Nombre d'entreprise par tranche de CA majeure et par année

Sur la période 2020-2025, sur les entreprises avec un bilan au moins, les procédures collectives ciblant les entreprises de taille intermédiaire (2-10M€ de CA) connaissent avec une progression du nombre de cas de 164 à 319, soit une augmentation de près de 95 %. En parallèle, les entreprises à plus de 10M€ de CA, bien que moins nombreuses, voient également leur nombre de procédures progresser avec une légère hausse de 35 à 65 cas, soit +85 %. Cette augmentation des difficultés sur les PME intermédiaires illustre un signal fort de vulnérabilité structurelle dans cette tranche, soulignant l’urgence d’un suivi ciblé pour anticiper les risques sectoriels et renforcer la prévention financière.

Médiane de solvabilité, de croissance et de marge nette par début de trimestre

Entre 2020 et 2025, la santé financière des entreprises en procédures collectives montre une trajectoire contrastée : après un pic de fragilité en 2021-2022 avec une solvabilité médiane tombée à un plancher proche de 2 %, des marges nettes très négatives (-2 à -3 %) et une croissance médiane quasi nulle voire négative, la tendance s’inverse progressivement dès 2023. En 2025, on observe un retour à une solvabilité médiane plus robuste autour de 7-9 %, une stabilisation de la croissance à zéro et une nette amélioration du résultat net médian, qui tend vers le positif. Ce rebond témoigne d’une résilience croissante des entreprises en difficultés, probablement soutenue par des mesures de restructuration plus efficaces et un contexte économique plus favorable, bien que les marges restent globalement compressées. Cela se révèle cependant contextuellement peu suffisant. 

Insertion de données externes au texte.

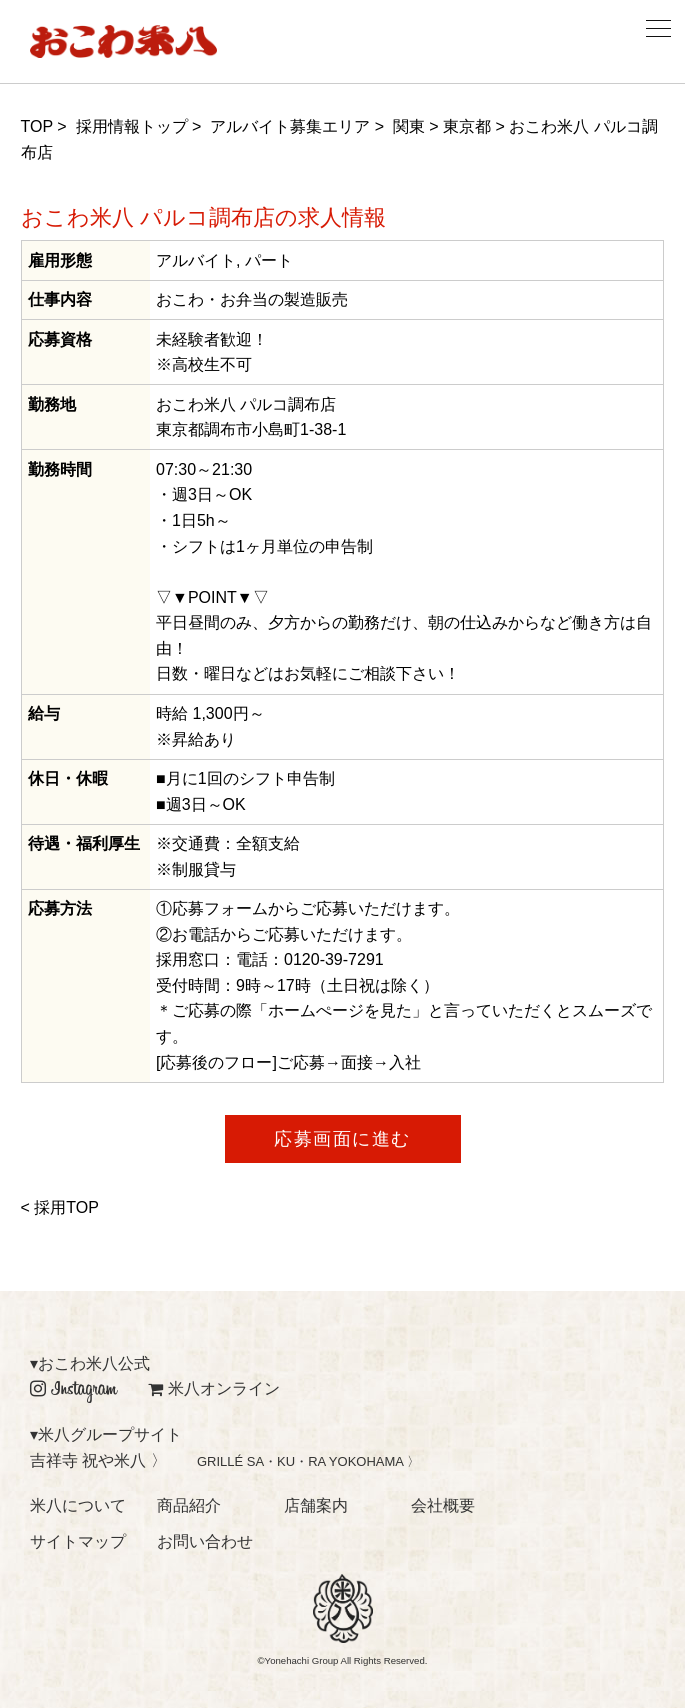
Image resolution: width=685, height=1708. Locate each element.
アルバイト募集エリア (290, 126)
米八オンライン (214, 1388)
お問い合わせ (205, 1541)
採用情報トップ (132, 126)
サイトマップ (78, 1541)
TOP (37, 126)
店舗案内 (316, 1505)
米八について (78, 1505)
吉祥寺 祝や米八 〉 (98, 1460)
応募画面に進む (342, 1139)
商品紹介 (189, 1505)
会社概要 (443, 1505)
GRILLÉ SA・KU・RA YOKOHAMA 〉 (308, 1461)
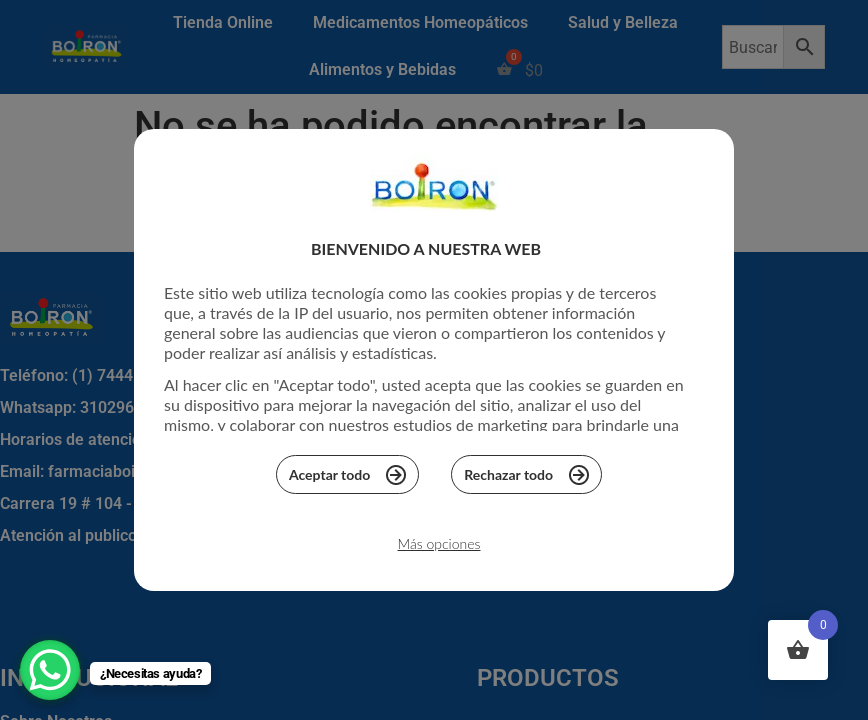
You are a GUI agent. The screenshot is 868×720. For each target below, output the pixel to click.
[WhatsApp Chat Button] (50, 670)
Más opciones (438, 549)
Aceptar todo (347, 480)
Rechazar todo (526, 480)
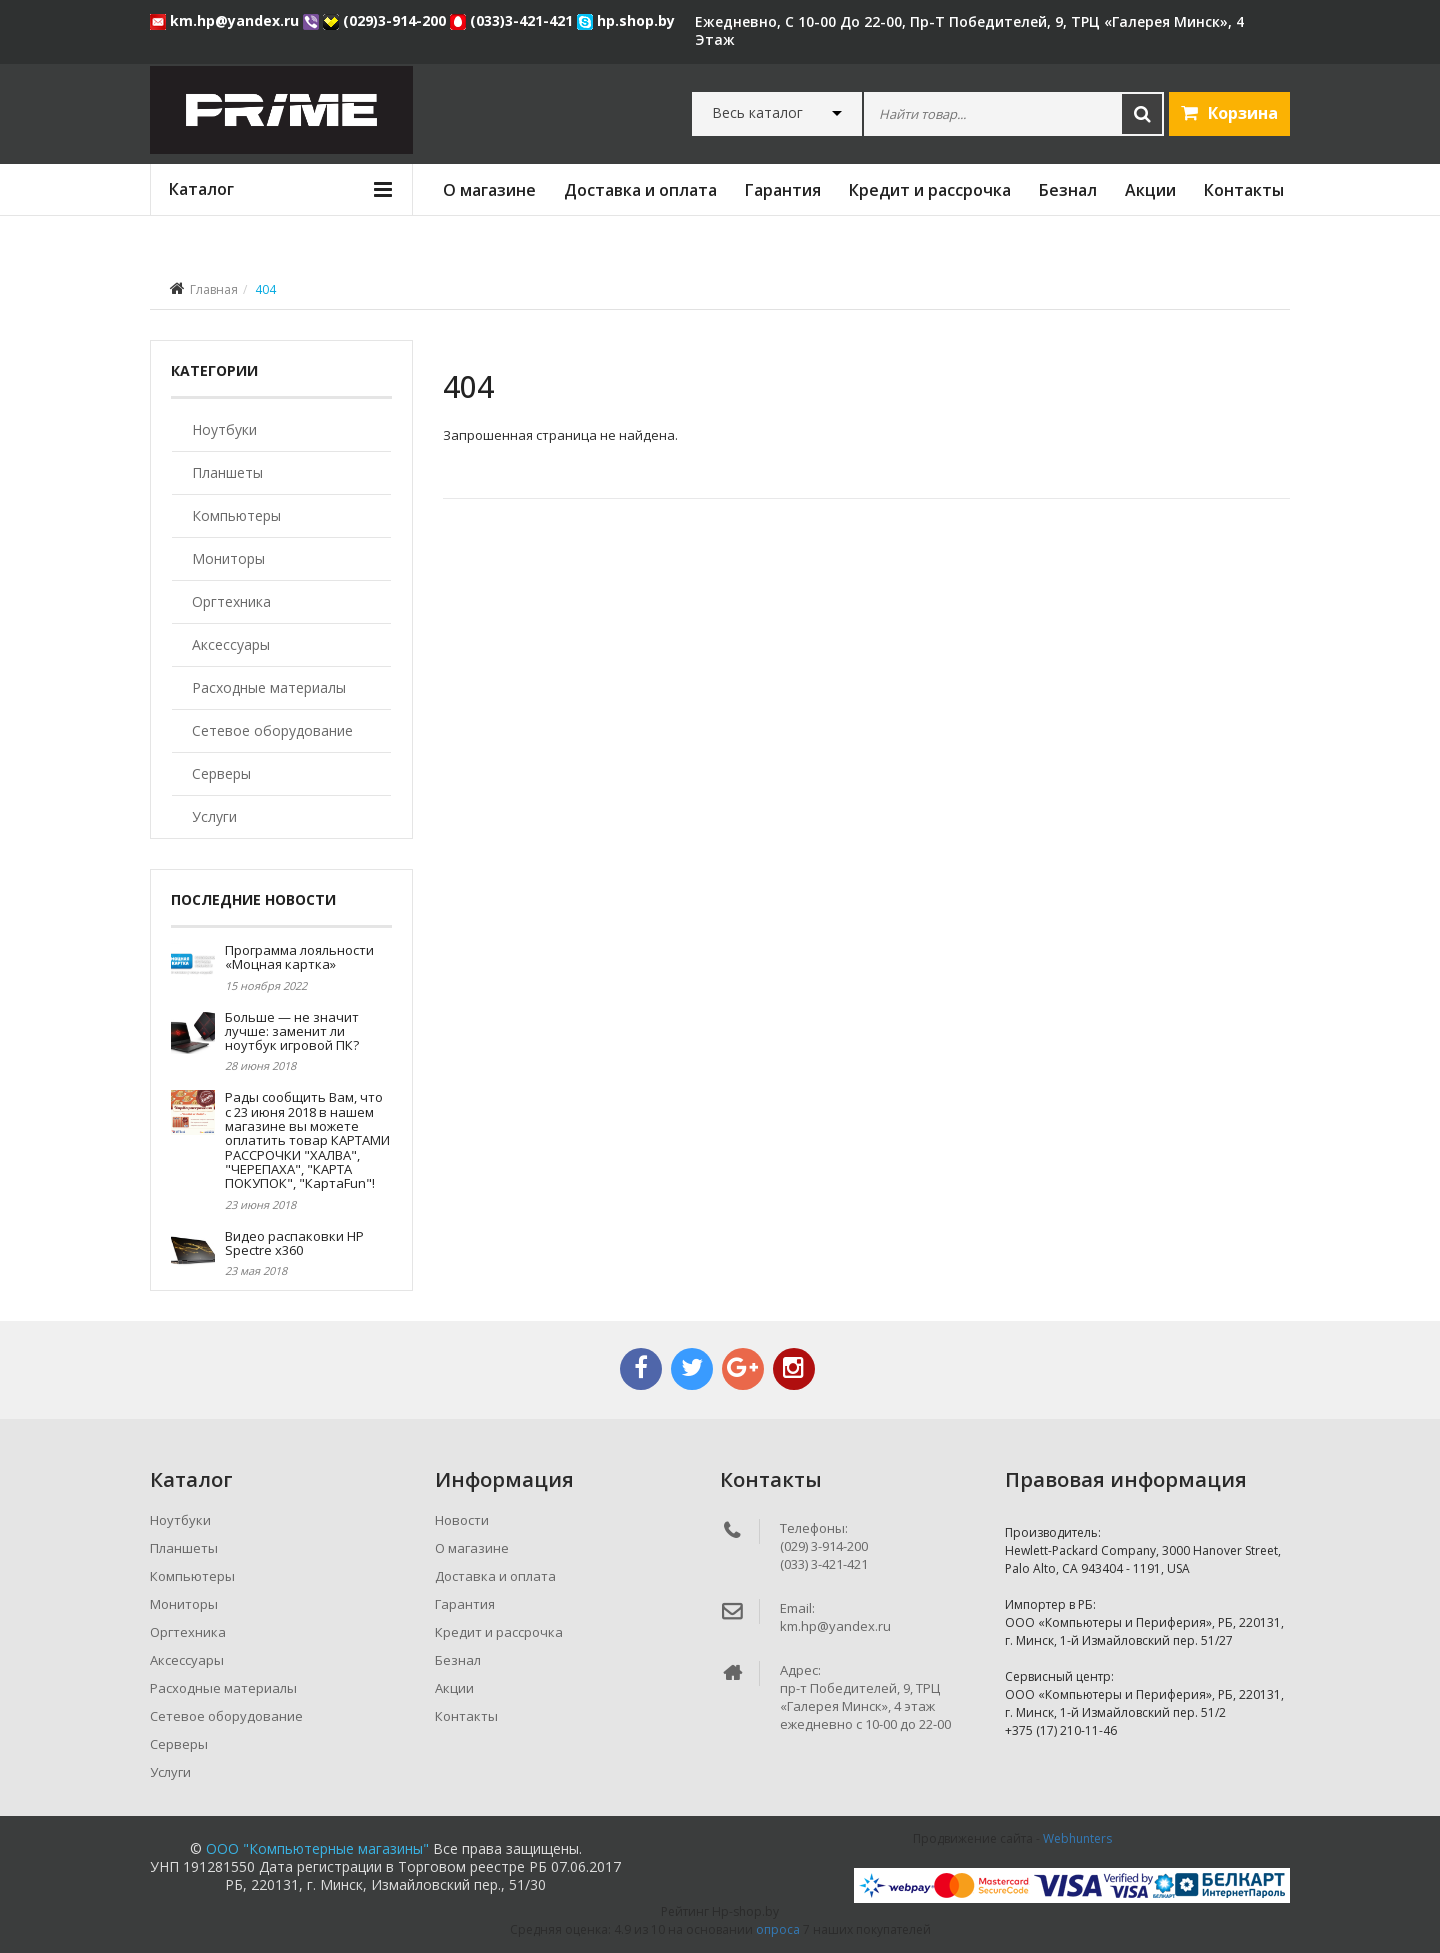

Dette globale médiane, délai client médian, délai fournisseur médian, rotation des stocks médiane et trésorerie médiane par début de trimestre

En 2025, les entreprises en défaillance présentent une structure financière sous haute tension, marquée par un effondrement progressif de leurs équilibres d’exploitation. Le DSO (délai client médian) tombe à 18 jours au T2, contre encore 22 jours en fin 2024, signe d’un encaissement forcé ou d’une chute des ventes à crédit. Le DPO (délai fournisseur médian) reste élevé à 65 jours, traduisant une incapacité persistante à régler les dettes commerciales, voire une dépendance critique au crédit interentreprises. La rotation des stocks, elle, se maintient autour de 53 jours, ce qui reflète une difficulté à écouler l’inventaire malgré les tensions sur la trésorerie. En parallèle, l’endettement global médian (hors capitaux propres) reste élevé à 213 jours de CA, confirmant que ces entreprises évoluent en survie prolongée sous perfusion de dettes. L’ensemble dessine le portrait d’un tissu économique exsangue : déséquilibré, désolvabilisé, mais encore temporairement maintenu à flot par ses partenaires.